### Directions
Would you retype, word for word, only the lines from the one holding "Task: Click the red npm logo icon" through the final line of the entries below, without the pictures?

### Material for the task

=== Section Start ===

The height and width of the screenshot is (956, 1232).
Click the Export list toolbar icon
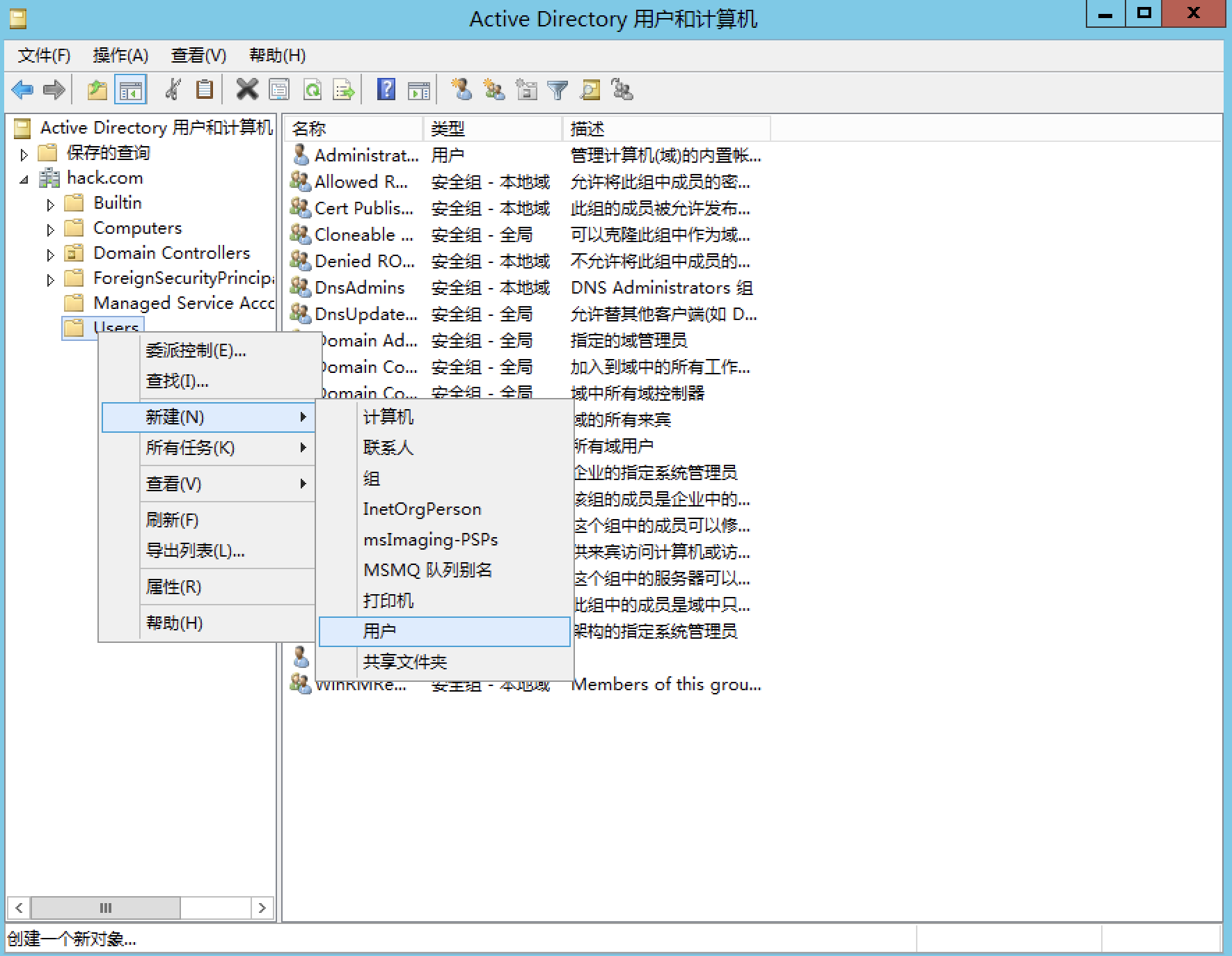pyautogui.click(x=344, y=90)
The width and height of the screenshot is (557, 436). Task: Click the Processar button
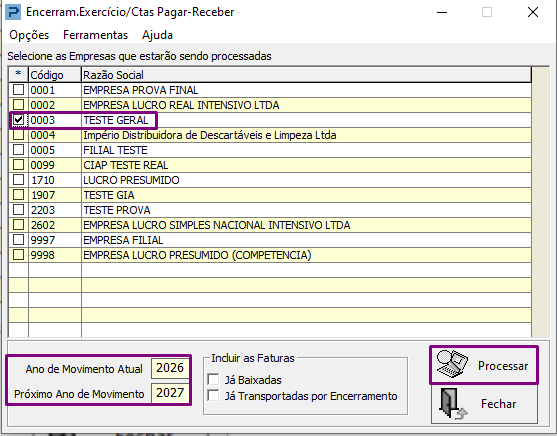coord(484,365)
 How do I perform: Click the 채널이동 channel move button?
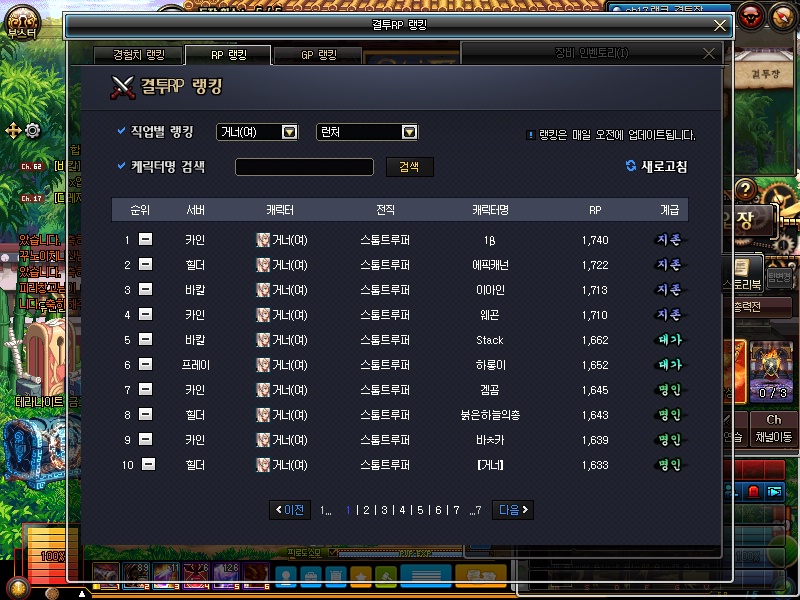coord(774,437)
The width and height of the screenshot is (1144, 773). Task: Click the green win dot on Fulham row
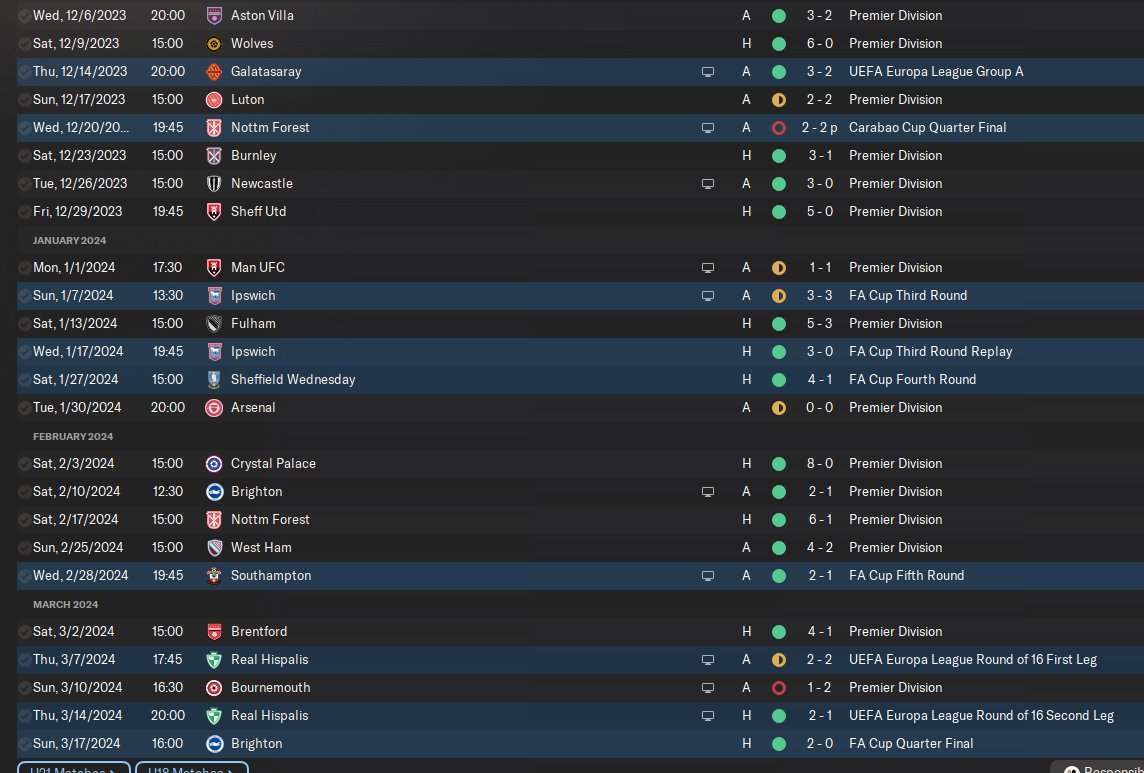778,323
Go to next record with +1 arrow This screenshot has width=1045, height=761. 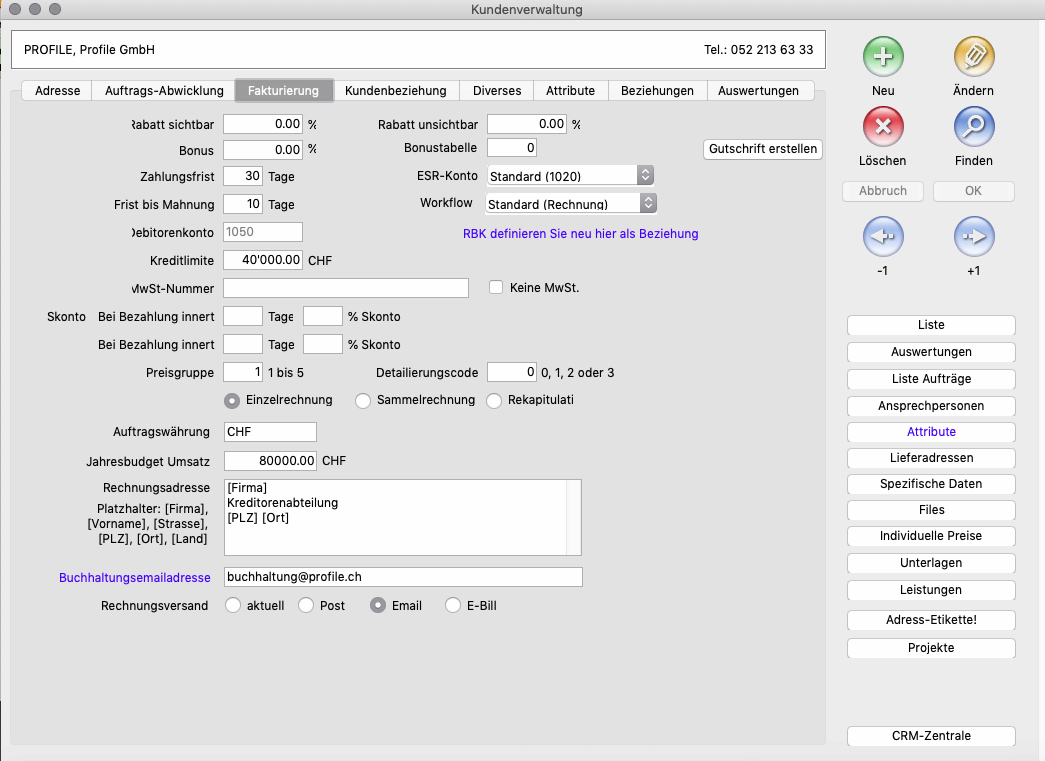coord(973,238)
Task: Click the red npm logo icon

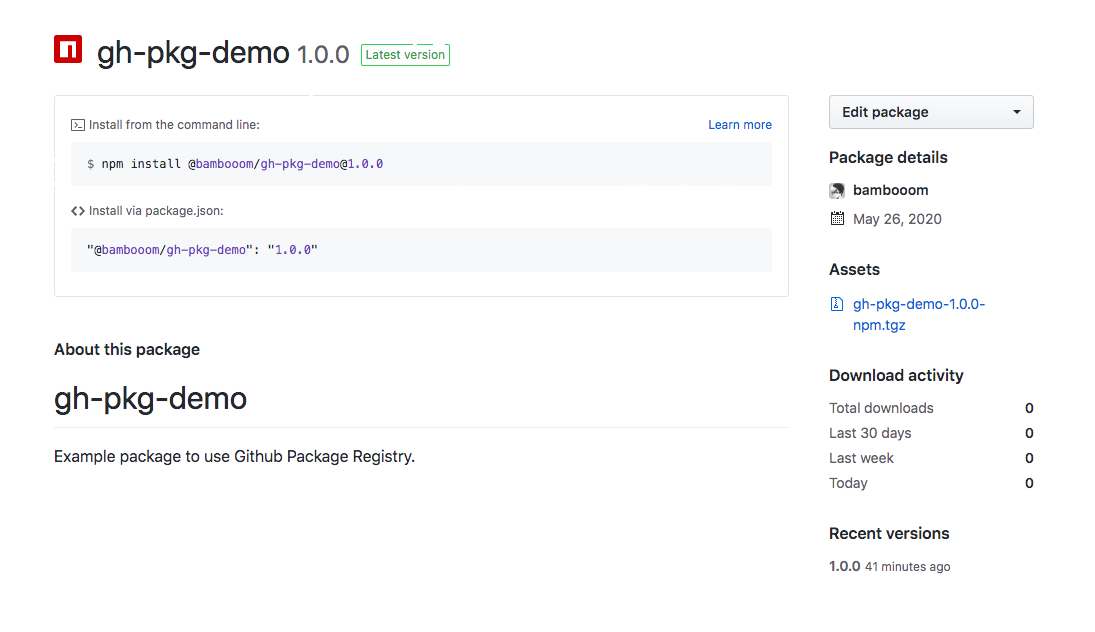Action: click(x=68, y=50)
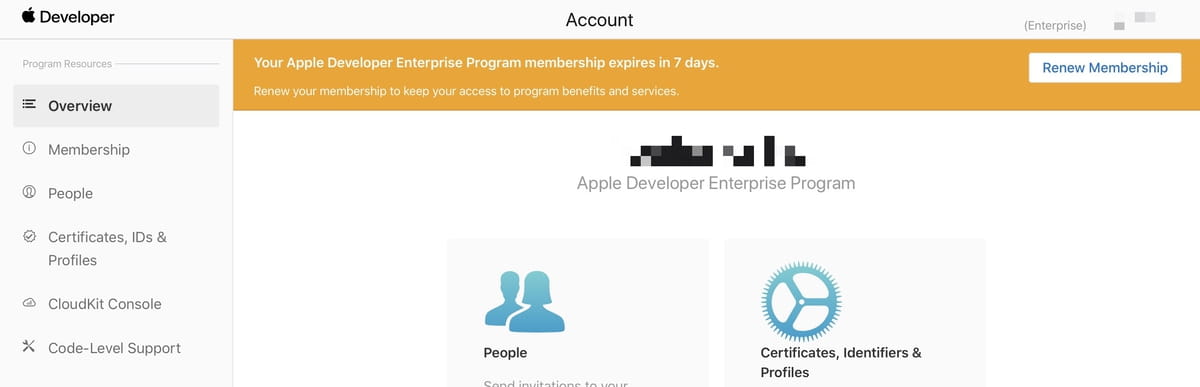Click the Certificates checkmark badge icon
The image size is (1200, 387).
(x=29, y=237)
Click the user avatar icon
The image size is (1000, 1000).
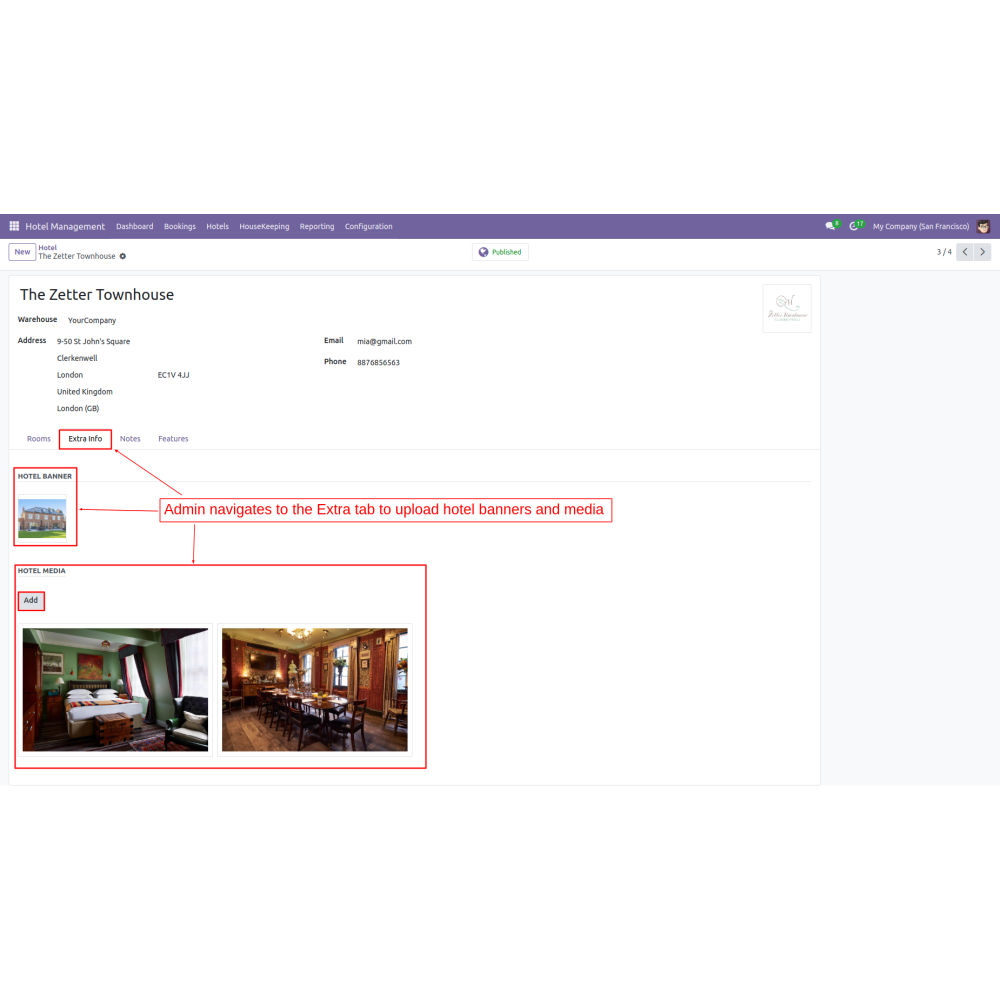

=== Section End ===

### Solution to this task
Task: Click the red npm logo icon

Action: click(x=68, y=50)
Click the Certificates checkmark badge icon
The image size is (1200, 387).
(x=29, y=237)
Click the user avatar icon
The image size is (1000, 1000).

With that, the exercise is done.